> _What the task asks_
Gather every line below where "Given" appears.

(Records from a dataset)
BEGIN

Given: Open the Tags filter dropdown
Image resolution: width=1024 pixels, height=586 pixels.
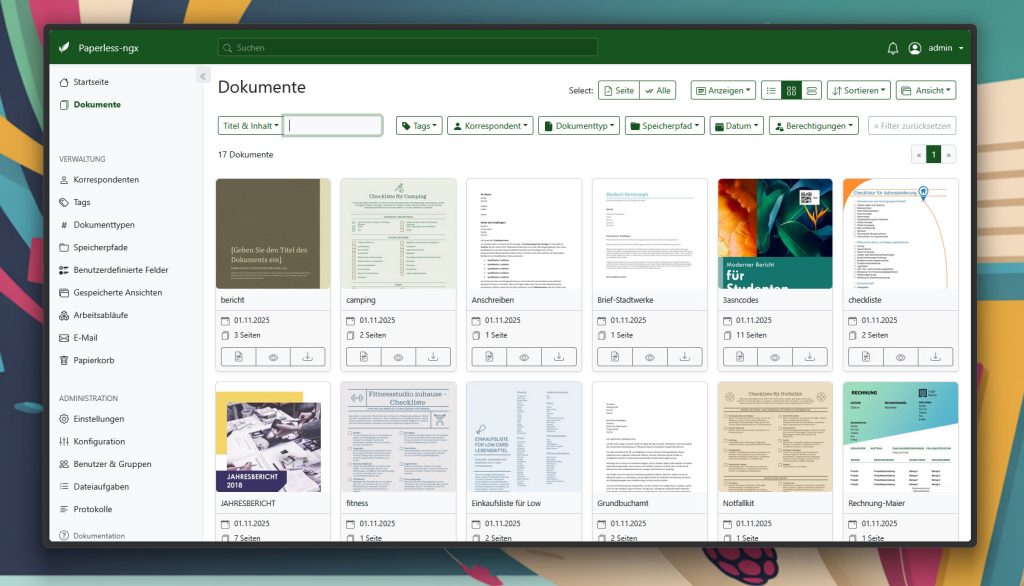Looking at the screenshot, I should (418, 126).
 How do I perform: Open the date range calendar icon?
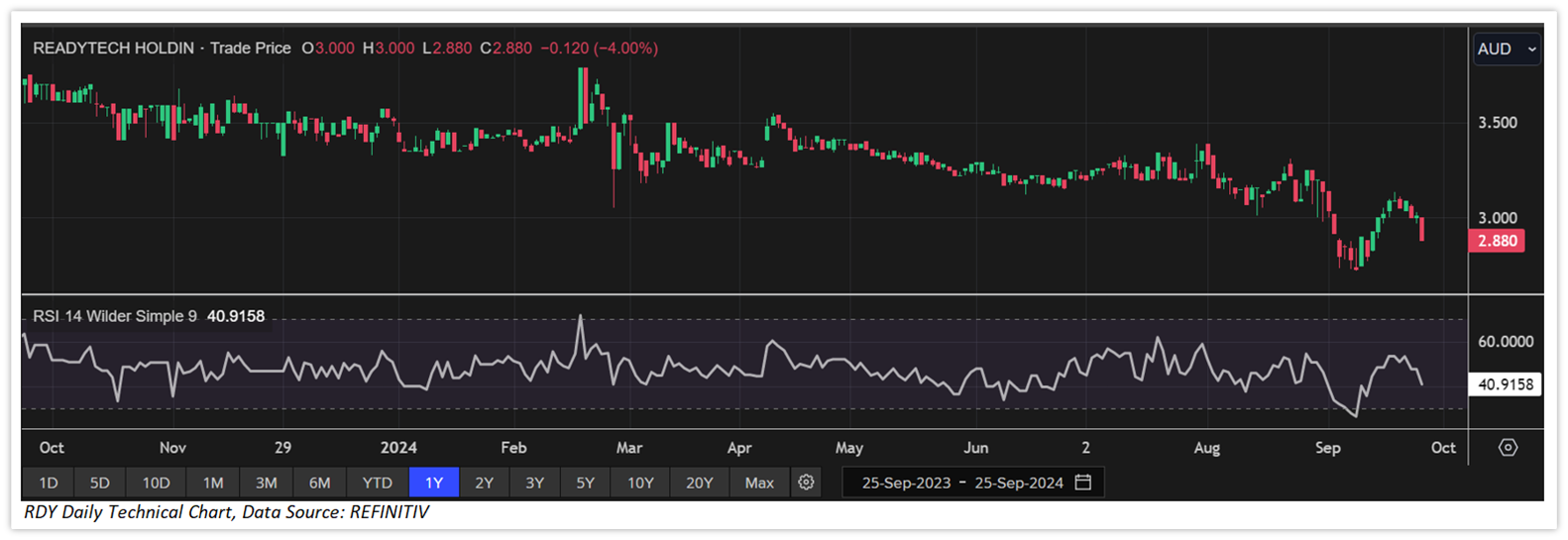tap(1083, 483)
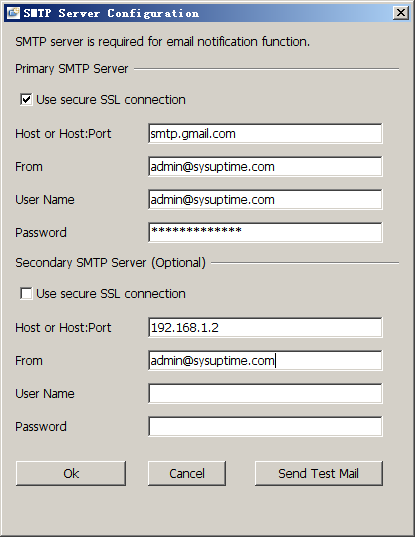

END
BEGIN

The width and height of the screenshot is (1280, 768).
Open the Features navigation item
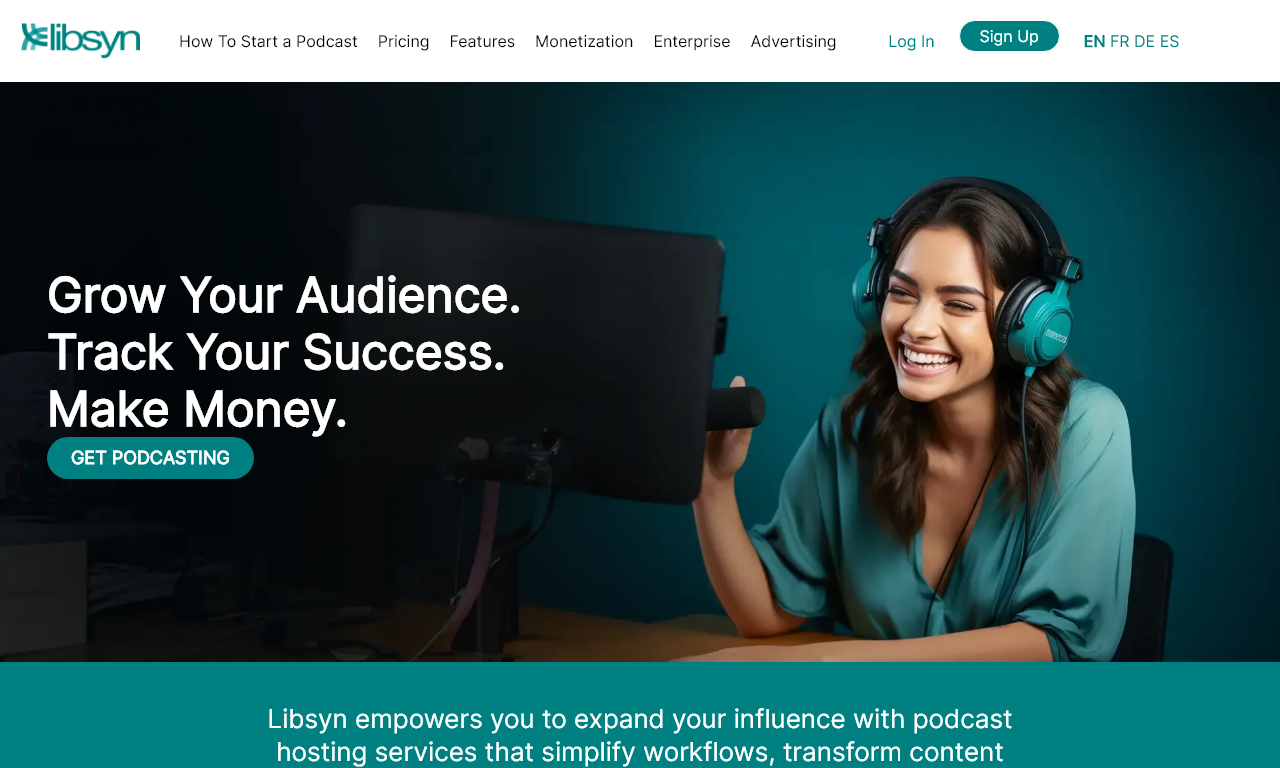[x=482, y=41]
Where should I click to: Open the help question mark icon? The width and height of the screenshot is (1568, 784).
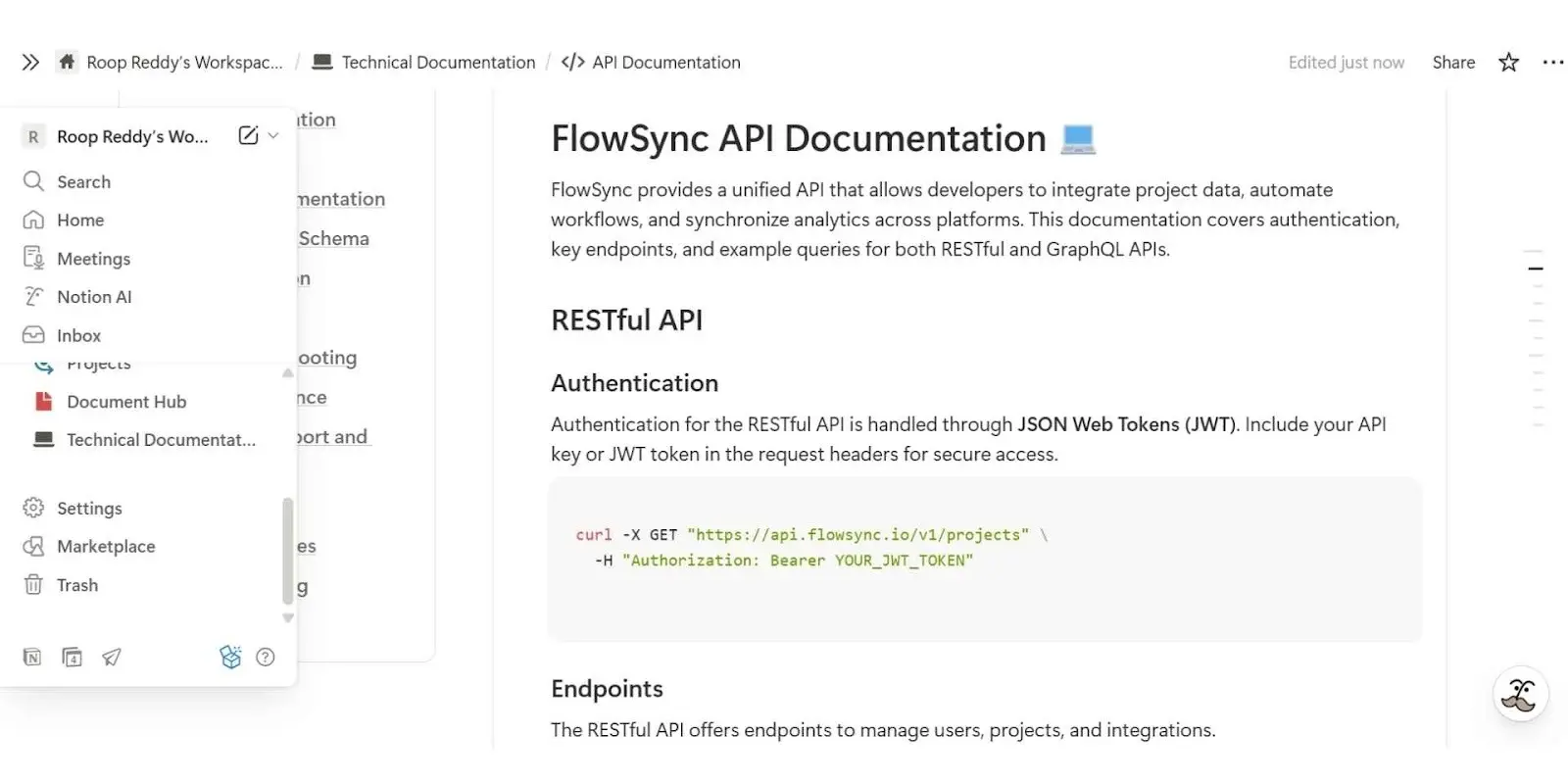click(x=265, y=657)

END
BEGIN

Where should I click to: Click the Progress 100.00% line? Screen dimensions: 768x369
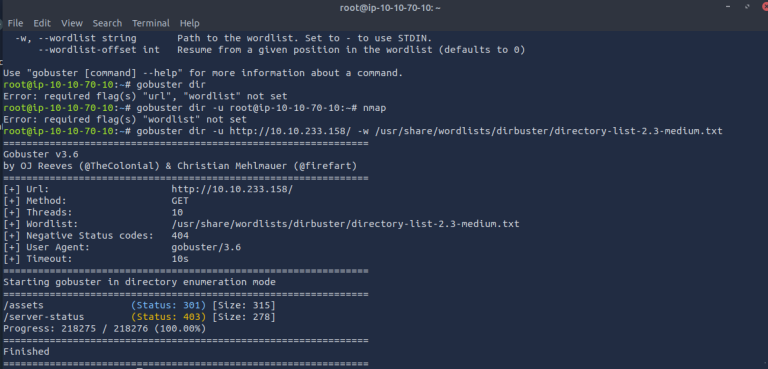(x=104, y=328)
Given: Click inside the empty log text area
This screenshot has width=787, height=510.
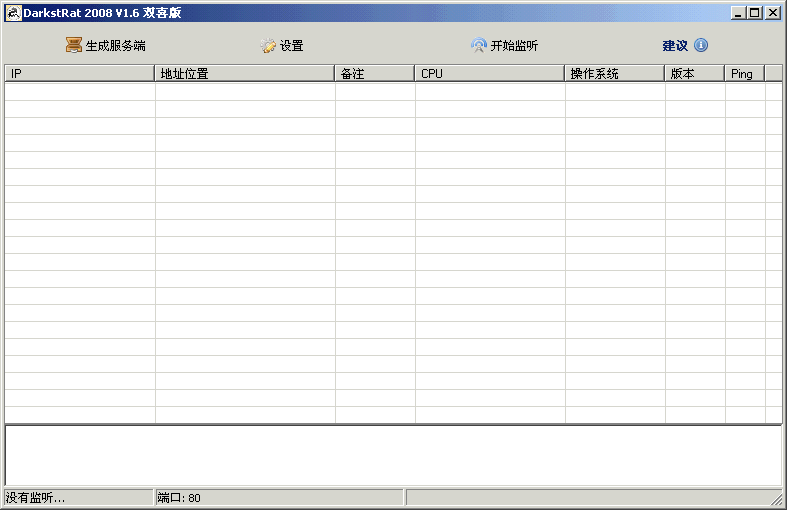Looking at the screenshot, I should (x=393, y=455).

END

> _Result of the task_
Given: Open the Tags filter dropdown
Given: Click inside the empty log text area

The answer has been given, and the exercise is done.